Addis Ababa, Arizona, and Stanford
Gebru was born in Addis Ababa, Ethiopia, in 1983, the youngest of three children. She lost her father when she was five and her mother when she was eighteen. At nineteen, she was resettled in the United States as a refugee, arriving in Arizona with the kind of rootlessness and determination that characterise people who have had to rebuild their lives more than once.
She attended Arizona State University, studying electrical engineering, and then went to Stanford for her master’s and doctoral degrees, working in Fei-Fei Li’s computer vision group. Her doctoral research focused on computer vision applied to urban environments — using street-level imagery to infer demographic and socioeconomic characteristics of neighbourhoods, work that combined technical sophistication with an early interest in the social implications of AI systems.

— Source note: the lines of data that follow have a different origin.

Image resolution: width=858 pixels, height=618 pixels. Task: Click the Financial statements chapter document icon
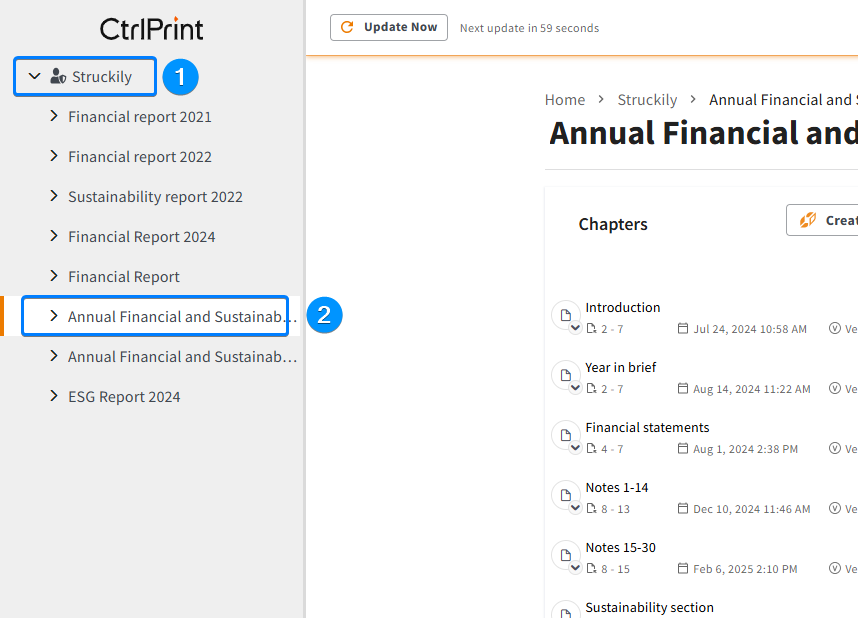pyautogui.click(x=565, y=435)
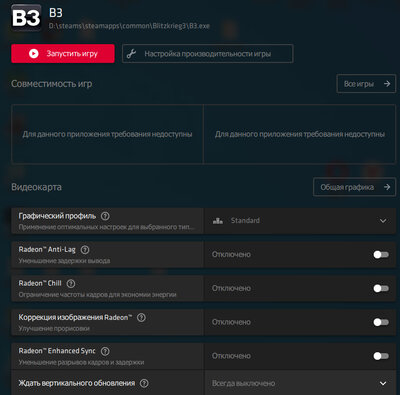Enable Radeon Enhanced Sync switch
Image resolution: width=400 pixels, height=395 pixels.
[x=381, y=356]
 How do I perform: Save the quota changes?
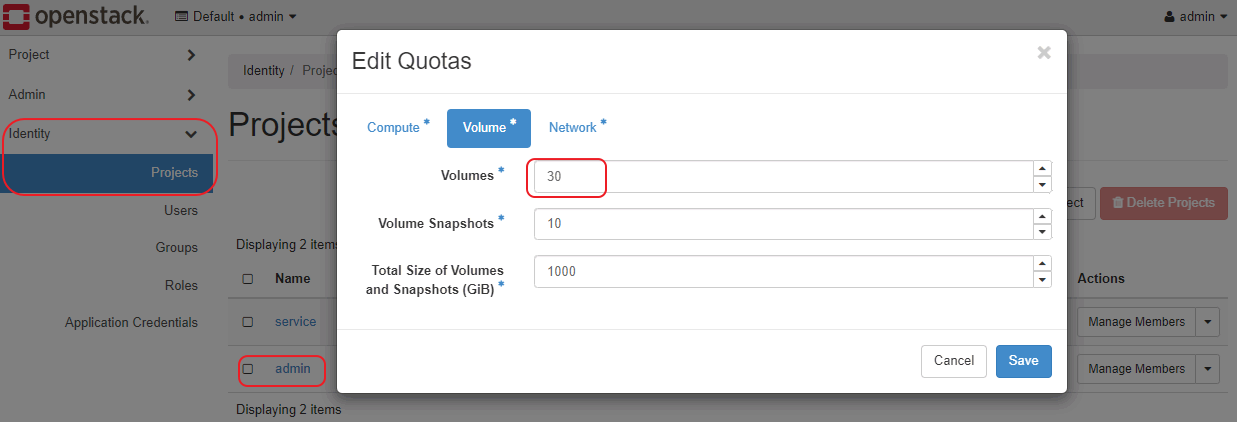pos(1023,361)
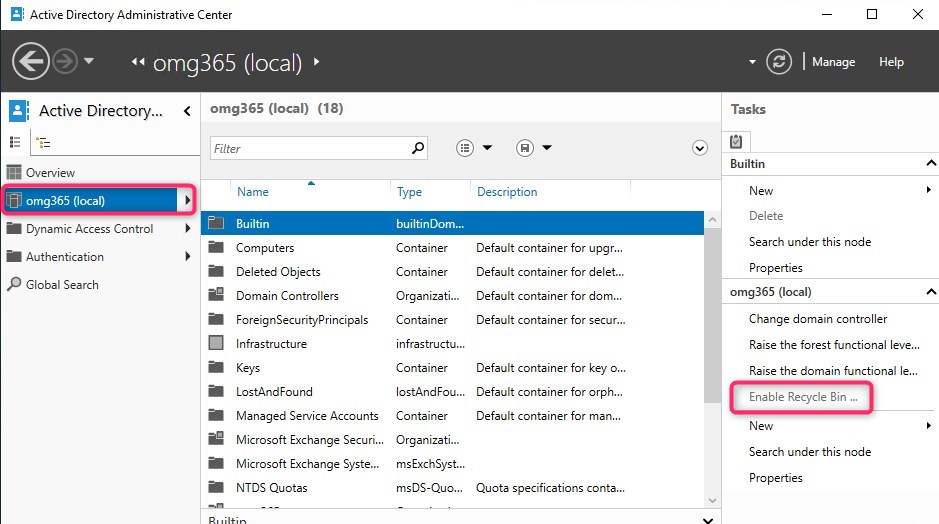This screenshot has height=524, width=939.
Task: Select Dynamic Access Control in navigation
Action: [x=89, y=229]
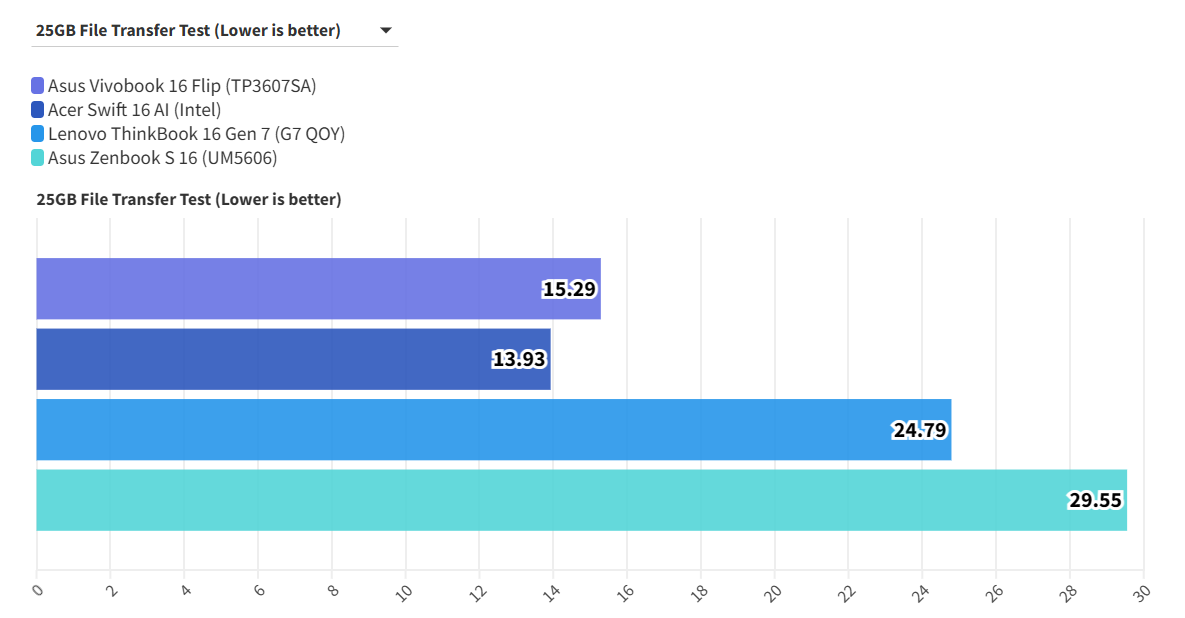Click the 30 tick label on x-axis
This screenshot has width=1185, height=618.
[1142, 592]
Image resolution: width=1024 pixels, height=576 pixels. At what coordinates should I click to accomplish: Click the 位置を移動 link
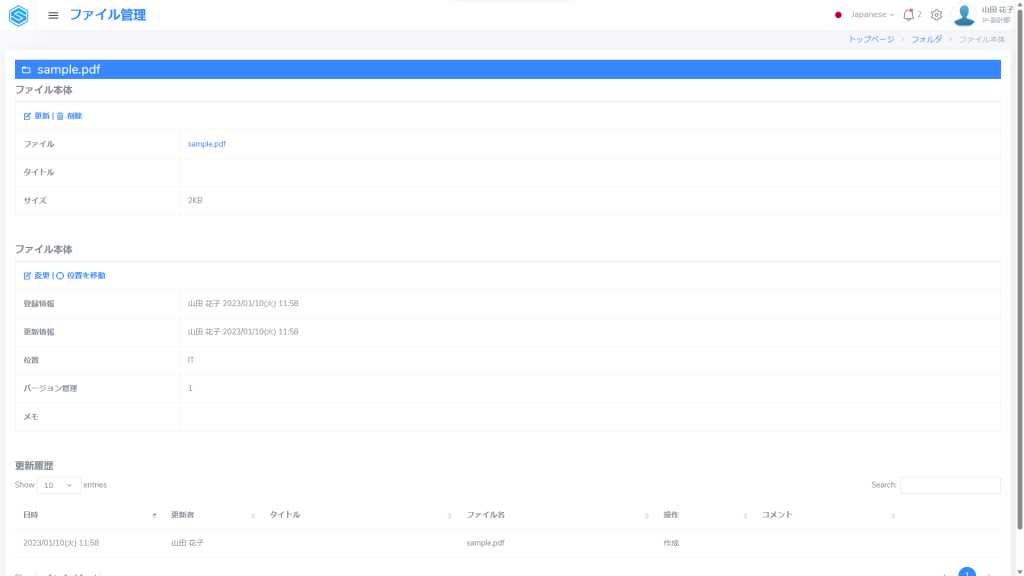[86, 276]
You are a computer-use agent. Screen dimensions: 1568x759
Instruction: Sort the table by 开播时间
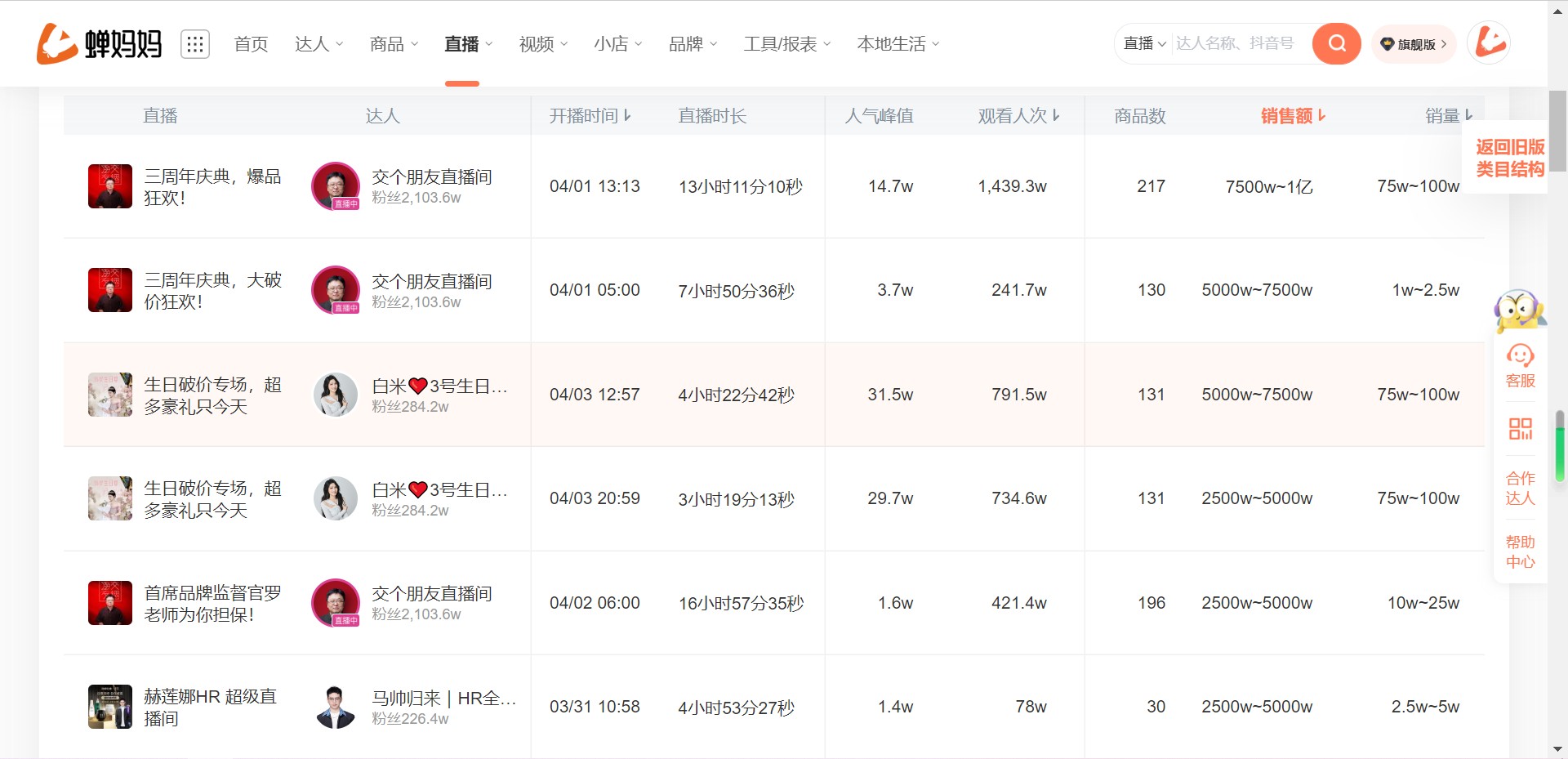[x=590, y=116]

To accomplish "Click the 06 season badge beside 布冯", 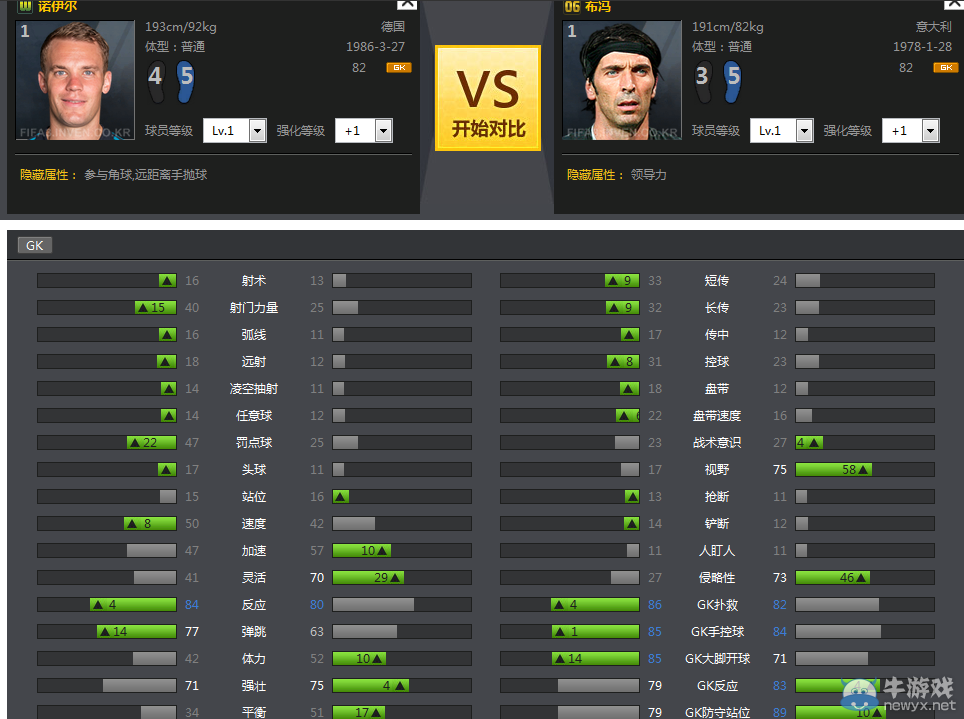I will coord(572,7).
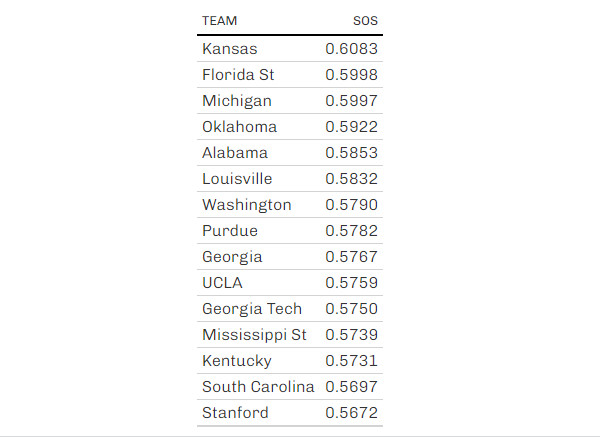The image size is (600, 437).
Task: Click the SOS column header
Action: click(x=365, y=21)

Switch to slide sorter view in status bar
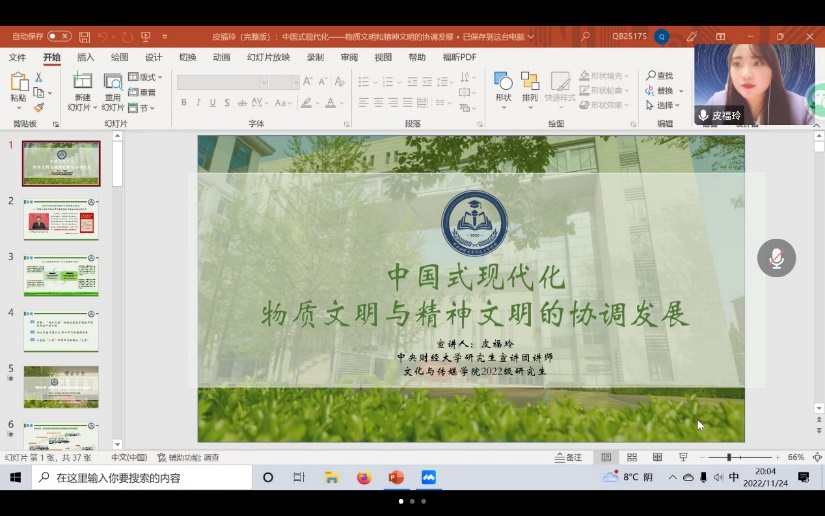click(632, 457)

At Stanford she was already thinking about questions that the mainstream computer vision community was not much asking: what happens when the demographic compositions of training datasets do not reflect the demographic compositions of the populations systems are deployed on? What are the consequences of deploying systems trained on data collected in wealthy, predominantly white, English-speaking environments in contexts that are none of those things? The technical framing of these questions — as problems of distribution shift, of domain adaptation, of statistical bias — was available, but the social and political framing she brought to them was not standard in computer vision.
After her doctorate she did a postdoctoral fellowship at Microsoft Research before joining Apple briefly and then, in 2018, accepting a position as a research scientist at Google Brain, where she became co-lead of the Ethical AI team alongside Margaret Mitchell.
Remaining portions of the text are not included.